Amy Klobuchar, a moderate Senate peer who has leveled few attacks from the stage all year, was having none of it. “At least Bernie’s being honest here,” she said.
The debate, the fourth of the campaign, came during a period of momentum for Ms. Warren, who has moved into a lead position, topping Mr. Biden in some surveys both nationally and in early-voting primary states. At the previous debate, Mr. Biden quickly abandoned mannerly efforts to draw contrasts with her, and other high-polling rivals had until Tuesday largely refrained from issuing piercing criticism onstage.

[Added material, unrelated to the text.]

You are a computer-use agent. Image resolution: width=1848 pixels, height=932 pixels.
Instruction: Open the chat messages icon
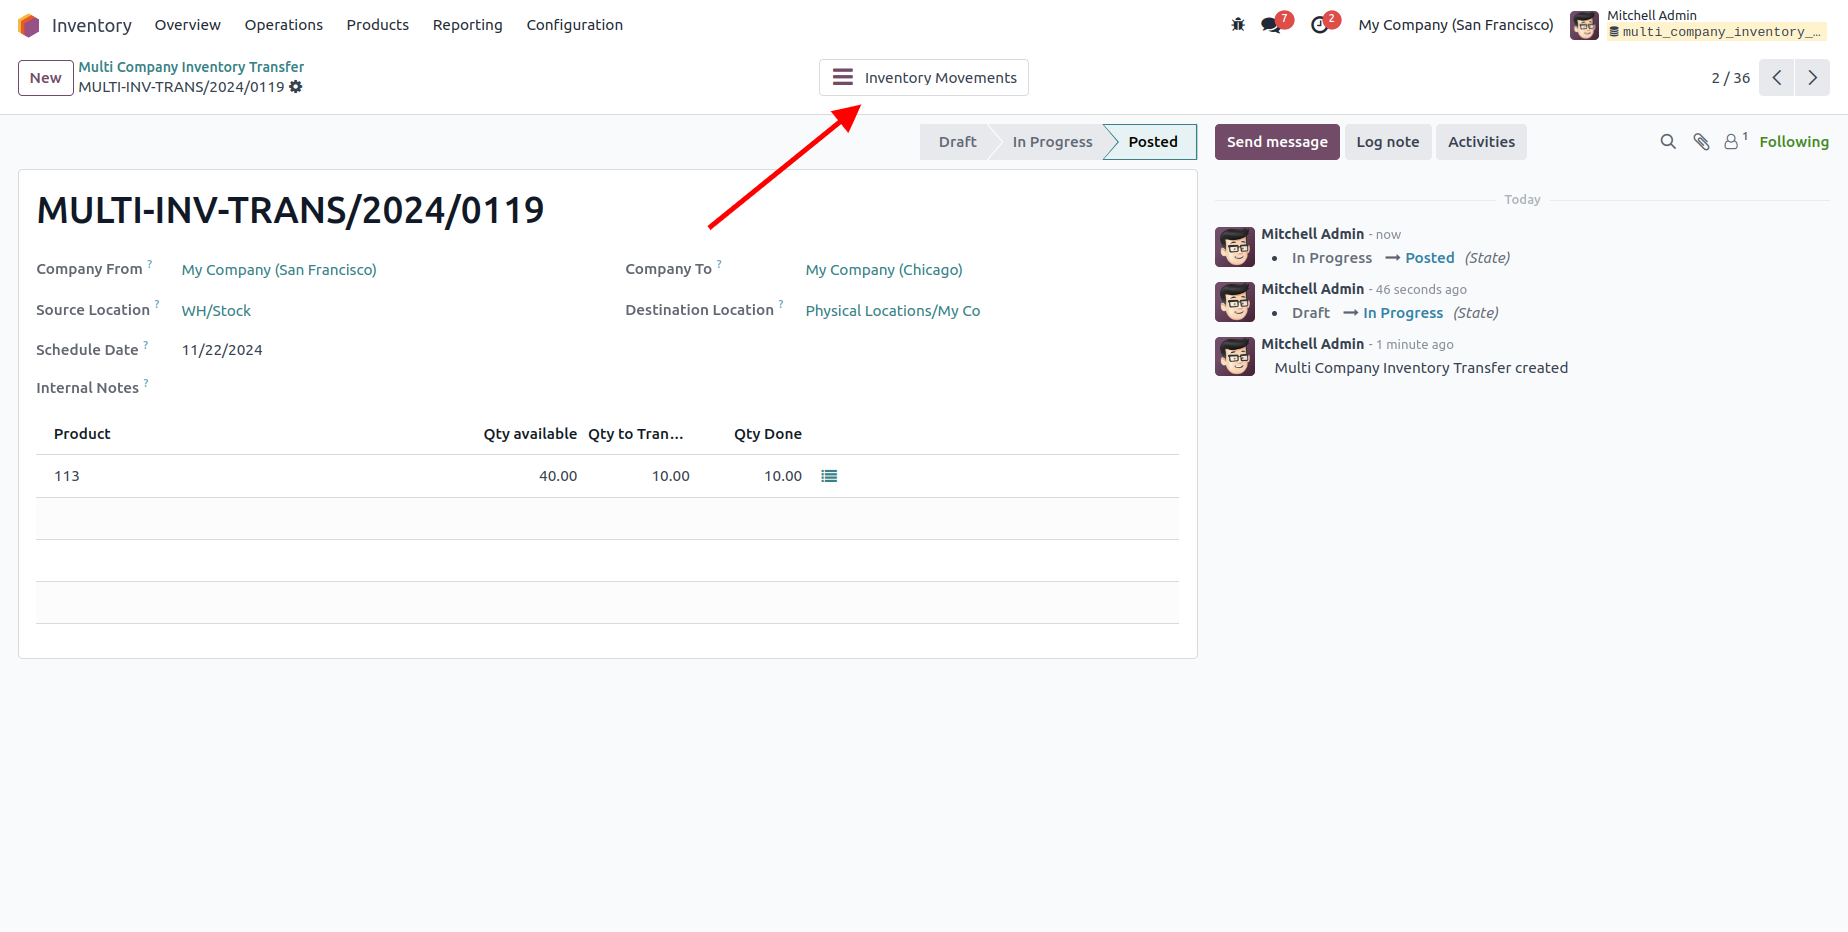pos(1271,25)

But in the lead-up to the debate, several contenders had telegraphed arguments against Ms. Warren. At a fund-raiser last week, Mr. Biden made an oblique jab, saying that to claim that Medicare for All is achievable without a significant increase of taxes “not just for the wealthy but across the board is just not honest.” And on Tuesday morning, Mr. Buttigieg released a digital ad that swiped at Ms. Warren and Mr. Sanders over their support for Medicare for All, a sweeping single-payer plan that would all but eliminate private health insurance.
The two leading candidates had avoided flashes of explosive confrontation with each other until around the final half-hour of the debate, when Mr. Biden said, “I’m the only one who has gotten anything really big done,” criticizing Ms. Warren and Mr. Sanders for advocating overly general ideas on issues like health care. Ms. Warren went on to point to her role in helping to create the Consumer Financial Protection Bureau during the Obama administration.
“I agreed with the great job she did,” Mr. Biden said. Turning to face Ms. Warren, jabbing his hand in her direction, the former vice president’s voice rose. “And I went out on the floor and got you votes. I got votes for that bill. I convinced people to vote for it. So let’s get those things straight, too.”
Some in the room applauded.
“I am deeply grateful to President Obama,” she said pointedly — as his vice president grinned — “who fought so hard to make sure that agency was passed into law, and I am deeply grateful to every single person who fought for it and who helped pass it into law.”
“You did a hell of a job at your job,” Mr. Biden said, interrupting her.
Less clear was Mr. Biden’s appraisal of Ms. Warren in her new role: the co-favorite.